Berdasarkan uraian latar belakang masalah di atas, pokok permasalahan yang akan

dibahas dalam penelitian ini dirumuskan sebagai berikut:

1. Bagaimanakah tindakan intervensi dalam Hukum Internasional?

2. Bagaimanakah tindakan intervensi Rusia ke wilayah Crimea?

24
United Nations, Declaration on Principle of International Law Concerning Friendly
Relation and Cooperation Among States in Accordance with The Charter of The Unites Nations,
General Assembly Resolution 2625 (XXV), 1970, <www.un.org>. Deklarasi ini disahkan pada 24
Oktober 1970.
8

C. Ruang Lingkup Penelitian

Ruang Lingkup pembahasan penelitian dititik beratkan pada objek permasalahan

dalam penelitian ini, yaitu tindakan Intervensi Rusia ke Wilayah Otonomi Crimea

(Ukraina) menurut ketentuan-ketentuan hukum internasional khususnya dalam

Piagam PBB, Deklarasi Majelis Umum PBB serta prinsip-prinsip hukum

internasional yang berkaitan dengan intervensi.

D. Tujuan Penelitian

Berdasarkan rumusan masalah di atas, maka yang menjadi tujuan utama penelitian

ini adalah:

1. Menganalisis tindakan intervensi dalam hukum dan prinsip-prinsip

internasional.

2. Menganalisis tindakan intervensi yang dilakukan oleh Rusia di wilayah

Crimea.

E. Kegunaan Penelitian

Penelitian ini mempunyai kegunaan :

1. Kegunaan secara Teoritis

Secara teoritis penelitian ini berguna untuk menambah pemahaman dalam

bidang hukum internasional pada umumnya berkaitan dengan teori

kedaulatan dan prinsip intervensi terhadap negara, serta kajian terhadap

permasalahan yang terjadi di dalam praktek pelaksanaan hubungan

internasional antar negara dalam bidang keamanan, khususnya dalam

peristiwa yang terjadi antara Rusia dan Ukraina.


9

2. Kegunaan secara Praktis

Secara praktis penelitian ini diharapkan dapat berguna sebagai sumbangan

pemikiran, bahan bacaan dan sumber informasi serta sebagai bahan kajian

lebih lanjut bagi yang memerlukan, serta sebagai upaya perluasan wawasan

keilmuan dan peningkatan ketrampilan menulis karya ilmiah dalam rangka

pengembangan ilmu pengetahuan hukum, khususnya hukum internasional.

F. Sistematika Penulisan

Untuk memudahkan dalam penulisan, dan pengembangan terhadap isi skripsi ini

maka diperlukan kerangka penulisan yang sistematis. Sistematika skripsi ini

terdiri dari 5 bab yang diorganisasikan ke dalam bab sebagai berikut:

BAB I : PENDAHULUAN

Bab ini menguraikan latar belakang dari permasalahan yang diangkat yakni

mengenai intervensi, serta alasan dari penyusunan penelitian ini.
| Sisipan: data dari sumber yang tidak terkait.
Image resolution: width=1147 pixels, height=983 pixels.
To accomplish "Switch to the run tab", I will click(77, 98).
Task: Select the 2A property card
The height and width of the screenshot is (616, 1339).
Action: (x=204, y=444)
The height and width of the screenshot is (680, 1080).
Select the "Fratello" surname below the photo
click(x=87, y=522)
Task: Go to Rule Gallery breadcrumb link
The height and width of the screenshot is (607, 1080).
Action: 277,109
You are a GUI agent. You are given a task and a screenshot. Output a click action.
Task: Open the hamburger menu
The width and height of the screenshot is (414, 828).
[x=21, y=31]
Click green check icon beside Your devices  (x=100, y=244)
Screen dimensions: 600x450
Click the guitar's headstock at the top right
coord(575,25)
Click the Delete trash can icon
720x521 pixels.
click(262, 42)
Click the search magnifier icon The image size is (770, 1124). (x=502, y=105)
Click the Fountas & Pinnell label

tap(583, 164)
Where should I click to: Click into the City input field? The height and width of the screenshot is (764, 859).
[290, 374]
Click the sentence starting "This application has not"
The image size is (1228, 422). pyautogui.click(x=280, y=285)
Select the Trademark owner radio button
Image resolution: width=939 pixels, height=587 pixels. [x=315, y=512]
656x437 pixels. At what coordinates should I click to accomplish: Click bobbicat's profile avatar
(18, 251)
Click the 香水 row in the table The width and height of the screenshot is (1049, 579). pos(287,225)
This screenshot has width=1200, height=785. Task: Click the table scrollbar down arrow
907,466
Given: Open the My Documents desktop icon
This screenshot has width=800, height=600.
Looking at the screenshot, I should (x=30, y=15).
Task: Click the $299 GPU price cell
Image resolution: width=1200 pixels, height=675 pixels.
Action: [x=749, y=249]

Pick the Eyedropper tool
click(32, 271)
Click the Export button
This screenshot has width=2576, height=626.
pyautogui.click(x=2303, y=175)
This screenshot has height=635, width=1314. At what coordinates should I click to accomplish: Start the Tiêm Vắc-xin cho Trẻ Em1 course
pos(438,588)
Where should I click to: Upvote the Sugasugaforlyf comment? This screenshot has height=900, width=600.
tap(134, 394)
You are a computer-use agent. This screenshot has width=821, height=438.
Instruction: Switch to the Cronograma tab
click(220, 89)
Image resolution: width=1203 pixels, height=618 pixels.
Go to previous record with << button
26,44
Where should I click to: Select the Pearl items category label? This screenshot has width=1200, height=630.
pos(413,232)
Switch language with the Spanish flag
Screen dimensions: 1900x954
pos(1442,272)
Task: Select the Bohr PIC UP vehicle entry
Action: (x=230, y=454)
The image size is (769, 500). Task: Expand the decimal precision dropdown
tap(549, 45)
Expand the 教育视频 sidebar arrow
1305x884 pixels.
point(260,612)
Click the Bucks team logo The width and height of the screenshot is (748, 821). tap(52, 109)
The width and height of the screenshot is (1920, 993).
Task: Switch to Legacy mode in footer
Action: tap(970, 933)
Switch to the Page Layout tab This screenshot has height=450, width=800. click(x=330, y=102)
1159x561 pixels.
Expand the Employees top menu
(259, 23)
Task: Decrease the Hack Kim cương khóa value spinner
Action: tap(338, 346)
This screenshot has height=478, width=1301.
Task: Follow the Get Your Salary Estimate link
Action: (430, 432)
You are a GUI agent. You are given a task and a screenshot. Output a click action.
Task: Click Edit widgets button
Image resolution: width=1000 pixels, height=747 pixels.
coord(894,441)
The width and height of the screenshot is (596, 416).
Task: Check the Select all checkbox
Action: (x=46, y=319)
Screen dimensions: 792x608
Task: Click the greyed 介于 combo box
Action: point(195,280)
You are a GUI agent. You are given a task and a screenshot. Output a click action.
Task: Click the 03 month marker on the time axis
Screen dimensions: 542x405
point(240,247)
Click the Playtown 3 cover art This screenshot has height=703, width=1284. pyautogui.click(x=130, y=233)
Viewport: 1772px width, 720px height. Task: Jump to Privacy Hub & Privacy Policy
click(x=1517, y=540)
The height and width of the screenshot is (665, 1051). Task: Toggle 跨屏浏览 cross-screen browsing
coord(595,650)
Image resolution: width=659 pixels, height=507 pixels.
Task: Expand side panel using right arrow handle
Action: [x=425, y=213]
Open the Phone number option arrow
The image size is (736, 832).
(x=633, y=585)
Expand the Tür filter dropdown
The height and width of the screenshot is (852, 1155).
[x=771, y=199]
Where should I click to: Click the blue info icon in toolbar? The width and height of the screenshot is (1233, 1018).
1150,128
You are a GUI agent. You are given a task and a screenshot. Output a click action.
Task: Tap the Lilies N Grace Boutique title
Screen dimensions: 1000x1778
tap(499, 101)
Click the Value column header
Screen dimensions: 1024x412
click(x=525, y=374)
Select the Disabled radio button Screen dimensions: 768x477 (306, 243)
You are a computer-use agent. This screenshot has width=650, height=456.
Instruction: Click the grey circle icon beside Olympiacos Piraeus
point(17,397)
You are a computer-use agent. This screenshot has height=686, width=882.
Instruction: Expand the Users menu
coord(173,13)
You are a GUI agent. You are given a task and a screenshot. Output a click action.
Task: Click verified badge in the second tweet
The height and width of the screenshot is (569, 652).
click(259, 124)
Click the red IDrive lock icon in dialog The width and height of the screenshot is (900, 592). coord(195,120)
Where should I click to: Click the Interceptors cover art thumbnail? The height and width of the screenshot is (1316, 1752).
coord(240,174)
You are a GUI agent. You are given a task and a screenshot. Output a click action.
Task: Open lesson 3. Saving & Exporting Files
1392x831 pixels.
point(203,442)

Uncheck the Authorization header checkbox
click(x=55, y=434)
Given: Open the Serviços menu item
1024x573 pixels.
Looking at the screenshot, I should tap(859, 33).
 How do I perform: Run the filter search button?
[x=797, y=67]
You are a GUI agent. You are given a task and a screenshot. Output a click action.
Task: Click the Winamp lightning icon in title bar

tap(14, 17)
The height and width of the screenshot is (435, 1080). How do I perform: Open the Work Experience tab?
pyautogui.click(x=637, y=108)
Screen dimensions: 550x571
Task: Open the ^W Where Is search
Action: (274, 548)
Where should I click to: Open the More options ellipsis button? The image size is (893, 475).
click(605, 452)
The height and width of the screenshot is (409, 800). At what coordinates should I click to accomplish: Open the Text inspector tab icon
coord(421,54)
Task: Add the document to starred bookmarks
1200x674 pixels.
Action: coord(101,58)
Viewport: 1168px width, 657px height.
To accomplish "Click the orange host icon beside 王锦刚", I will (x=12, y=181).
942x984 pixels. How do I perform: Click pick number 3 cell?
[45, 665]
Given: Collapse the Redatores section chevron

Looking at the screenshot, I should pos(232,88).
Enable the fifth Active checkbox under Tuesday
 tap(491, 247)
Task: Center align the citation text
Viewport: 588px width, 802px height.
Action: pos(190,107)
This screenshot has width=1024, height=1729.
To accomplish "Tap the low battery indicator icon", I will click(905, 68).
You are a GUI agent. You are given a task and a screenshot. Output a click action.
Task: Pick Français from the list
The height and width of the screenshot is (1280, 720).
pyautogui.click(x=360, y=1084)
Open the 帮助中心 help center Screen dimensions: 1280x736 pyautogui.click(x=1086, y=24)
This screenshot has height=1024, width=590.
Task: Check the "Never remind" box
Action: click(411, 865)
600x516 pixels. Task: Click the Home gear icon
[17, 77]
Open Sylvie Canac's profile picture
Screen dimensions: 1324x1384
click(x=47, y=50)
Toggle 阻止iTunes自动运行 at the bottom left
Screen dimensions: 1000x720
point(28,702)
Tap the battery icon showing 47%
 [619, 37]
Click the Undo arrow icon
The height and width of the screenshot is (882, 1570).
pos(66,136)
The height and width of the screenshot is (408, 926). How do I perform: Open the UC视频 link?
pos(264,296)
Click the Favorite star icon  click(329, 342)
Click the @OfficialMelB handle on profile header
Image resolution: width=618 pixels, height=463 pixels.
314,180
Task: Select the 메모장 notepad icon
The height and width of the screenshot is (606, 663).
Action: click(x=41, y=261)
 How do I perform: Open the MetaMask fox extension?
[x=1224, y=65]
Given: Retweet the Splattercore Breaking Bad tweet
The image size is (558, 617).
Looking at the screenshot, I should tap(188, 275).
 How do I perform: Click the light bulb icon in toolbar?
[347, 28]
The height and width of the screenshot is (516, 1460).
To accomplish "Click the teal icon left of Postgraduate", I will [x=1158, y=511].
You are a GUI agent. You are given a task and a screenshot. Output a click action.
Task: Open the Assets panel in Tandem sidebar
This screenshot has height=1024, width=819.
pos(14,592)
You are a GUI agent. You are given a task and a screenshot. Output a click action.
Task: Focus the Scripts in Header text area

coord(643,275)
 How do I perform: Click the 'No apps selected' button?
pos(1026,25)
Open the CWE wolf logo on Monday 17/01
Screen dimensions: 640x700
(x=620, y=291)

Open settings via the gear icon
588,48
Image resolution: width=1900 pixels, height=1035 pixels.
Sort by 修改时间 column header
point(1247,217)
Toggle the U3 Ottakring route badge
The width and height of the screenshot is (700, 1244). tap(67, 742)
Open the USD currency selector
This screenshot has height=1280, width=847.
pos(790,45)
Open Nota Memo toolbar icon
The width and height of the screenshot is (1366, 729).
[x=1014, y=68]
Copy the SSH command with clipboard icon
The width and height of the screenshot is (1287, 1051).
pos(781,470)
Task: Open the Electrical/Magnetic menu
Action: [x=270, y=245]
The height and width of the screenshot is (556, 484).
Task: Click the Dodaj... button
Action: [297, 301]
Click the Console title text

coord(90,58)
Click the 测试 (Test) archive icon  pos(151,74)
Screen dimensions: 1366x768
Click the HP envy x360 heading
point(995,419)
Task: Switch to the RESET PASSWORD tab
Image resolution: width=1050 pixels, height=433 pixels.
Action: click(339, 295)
Dalam Bab ini

juga diterangkan rumusan masalah, maksud dan tujuan penelitian, dan sistematika

penulisan.

BAB II : TINJAUAN PUSTAKA

Bab ini menguraikan secara ringkas mengenai pengertian negara, pengertian

kedaulatan, pengertian intervensi, pengertian pemberontakan, gambaran umum

wilayah Ukraina, peristiwa intervensi Rusia ke Crimea (Ukraina), ketentuan

hukum internasional yang berkaitan dengan intervensi, prinsip non-intervensi,

prinsip kedaulatan negara, pengecualian terhadap prinsip non-intervensi, serta

prinsip-prinsip hukum internasional mengenai hubungan antar negara.


10

BAB III : METODE PENELITIAN

Bab ini menguraikan tentang metode-metode atau langkah-langkah yang

digunakan dalam penulisan skripsi ini, meliputi pendekatan masalah, sumber data,

prosedur yang digunakan dalam proses pengumpulan data dan pengolahan data,

serta analisis data untuk mengetahui cara-cara yang digunakan dalam penelitian

skripsi.

BAB IV : PEMBAHASAN

Bab ini merupakan penjelasan dan pembahasan tentang permasalahan yang

terdapat dalam penulisan ini. Diawali dengan membahas tindakan intervensi

secara umum menurut ketentuan-ketentuan hukum internasional, kemudian

dilanjutkan dengan menganalisis tindakan intervensi yang dilakukan oleh Rusia di

wilayah otonomi Crimea dengan menggunakan teori-teori yang berkaitan dengan

intervensi menurut hukum internasional.

BAB V : PENUTUP

Bab ini merupakan bab terakhir yang berisi tentang kesimpulan dan saran penulis

yang berkaitan dengan pokok permasalahan yang dibahas dalam skripsi ini.